Providing more state funding for K-12 education and raising the percentage of the top tax bracket, Geballe added, would allow municipalities to lower property taxes.
But Sen. William Nickerson, the ranking Republican on the state finance committee, said Connecticut already has an overly stratified tax system.
“Advocates of restructuring the tax system always want to raise taxes on the wealthy,” he said. “But we already have one of the steepest income taxes in the country. Of those who do pay [state income taxes], the top 5 percent pay the same as the bottom 95 percent put together. … That’s why we always swing from surplus to deficit.”
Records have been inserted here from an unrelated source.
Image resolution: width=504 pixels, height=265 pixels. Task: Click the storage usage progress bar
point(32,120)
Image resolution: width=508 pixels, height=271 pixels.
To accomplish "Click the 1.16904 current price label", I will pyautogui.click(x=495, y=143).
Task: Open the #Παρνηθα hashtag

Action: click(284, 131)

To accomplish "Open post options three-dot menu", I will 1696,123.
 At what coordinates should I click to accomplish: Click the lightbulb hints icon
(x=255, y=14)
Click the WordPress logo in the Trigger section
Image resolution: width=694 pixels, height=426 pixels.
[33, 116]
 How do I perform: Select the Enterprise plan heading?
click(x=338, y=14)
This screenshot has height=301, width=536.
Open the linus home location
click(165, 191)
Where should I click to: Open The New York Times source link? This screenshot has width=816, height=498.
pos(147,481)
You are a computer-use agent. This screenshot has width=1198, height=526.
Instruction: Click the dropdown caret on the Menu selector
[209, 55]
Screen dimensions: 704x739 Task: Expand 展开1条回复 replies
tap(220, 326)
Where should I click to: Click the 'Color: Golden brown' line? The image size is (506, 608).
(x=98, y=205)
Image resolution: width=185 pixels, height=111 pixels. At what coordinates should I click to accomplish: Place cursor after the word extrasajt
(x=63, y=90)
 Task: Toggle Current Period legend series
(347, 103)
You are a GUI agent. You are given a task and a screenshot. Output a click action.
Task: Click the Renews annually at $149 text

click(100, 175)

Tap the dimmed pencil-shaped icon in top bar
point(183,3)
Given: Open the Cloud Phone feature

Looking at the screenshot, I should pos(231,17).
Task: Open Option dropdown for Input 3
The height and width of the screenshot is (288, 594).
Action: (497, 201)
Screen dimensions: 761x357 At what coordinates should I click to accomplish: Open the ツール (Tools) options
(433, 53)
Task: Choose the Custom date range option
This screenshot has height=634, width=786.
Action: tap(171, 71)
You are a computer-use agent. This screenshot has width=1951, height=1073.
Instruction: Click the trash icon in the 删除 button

He said he hopes to see the elimination of the annual $250 business entity tax on almost every business in the state, but that he is not “overly optimistic” that that will happen. Other tax proposals being considered by the state legislature, including a tax on parcel delivery, would be unhelpful amidst a recession, Nickerson said.
Connecticut Voices, however, does not see a problem with the wealthiest residents’ paying higher percentages of their income. According to the statistics the organization released, in 2006, those earning more than $750,000 paid 33 percent of the state’s total revenue from income taxes — a figure this organization thinks is too low.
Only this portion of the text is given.